Let's see what the Three Wise Men have to say about this:



Santa busted out laughing, a snot bubble briefly formed in his left nostril. And then Santa blurted, "I guess we now know what they really brought Jesus. It wasn't gold, frankincense, or myrr. It was marijuwana, hashish, and smack. Jesus endorses teh hard drugzzzzzz?? Ho ho ho, lol!"

Then he abruptly stopped laughing, became stone-faced, and a few moments later started to laugh again. "LOL LOL LOL LOL!" Santa went on and on for what seemed an eternity. And eventually he stopped once more and stared off into space. Santa has clearly lost his damn mind.

Other unfortunate events that caused Santa's spirits to plummet even further, were the hundreds of thousands of workers worldwide who were laid off, and the man that was killed in a stampede of frenzied holiday Wal-Mart shoppers on "Black Friday" in Long Island, New York. Jdimytai Damour, 34, had been assigned to cover security as an independent contractor during the holiday season, and now a lawsuit is in the works.

"What the hell is wrong with people?" Santa yelled. (Oh, no he's getting belligerent.)

Santa continued, "Humans are very strange creatures. What is it about a Wal-Mart line, or the interstate, that makes a person's IQ automatically drop by about 50 points? Do you ever witness people doing such outlandish stupid things that you can't help but wonder how they actually manage to survive?"
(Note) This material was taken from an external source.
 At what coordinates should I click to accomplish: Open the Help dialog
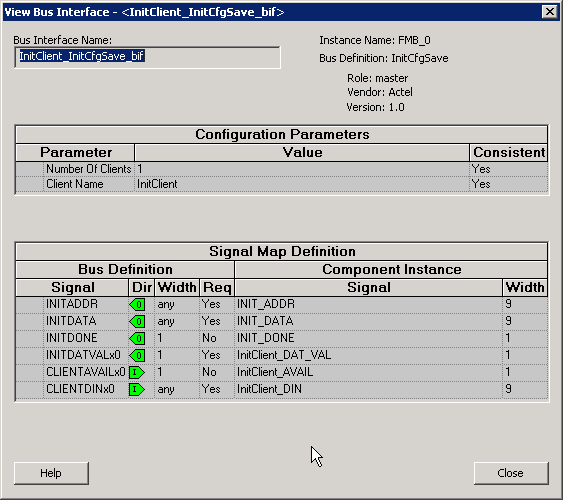(51, 473)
Santa paused for a great moment. It appeared like he was going to fall asleep, but then he snapped awake and added, "I may not have all of life's answers, but I sure have the ability to call people out on their stupidity."
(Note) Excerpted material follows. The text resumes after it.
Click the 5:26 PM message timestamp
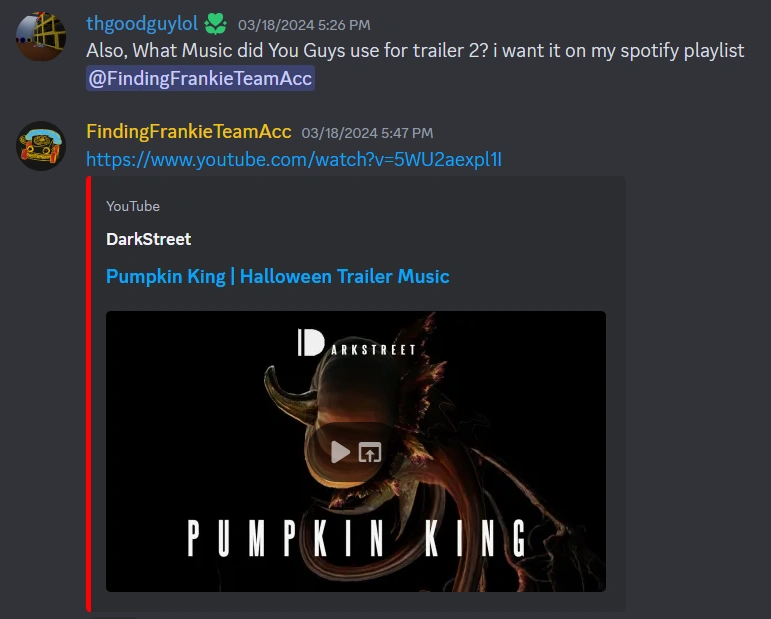This screenshot has height=619, width=771. [304, 25]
"I am urging you, dear readers, and believers in the Spirit of Christmas, to answer that call as well. You're reading Krapsody, so I know your IQ level is higher than the average person. Or is it?" Santa laughs for several minutes again.

"Now you can either rest comfortably knowing that, or you can join me in my crusade to stamp out the plague of stupidity that is running rampant across the planet. Do we really need to hand out another Darwin Award?"

Santa cried out, "Will you accept your responsibility? Will you accept the challenge?"

"That's why I'm canceling Christmas, because it appears that not a single member of the human race will! You @@#@%%@!" And with that Santa passed out cold.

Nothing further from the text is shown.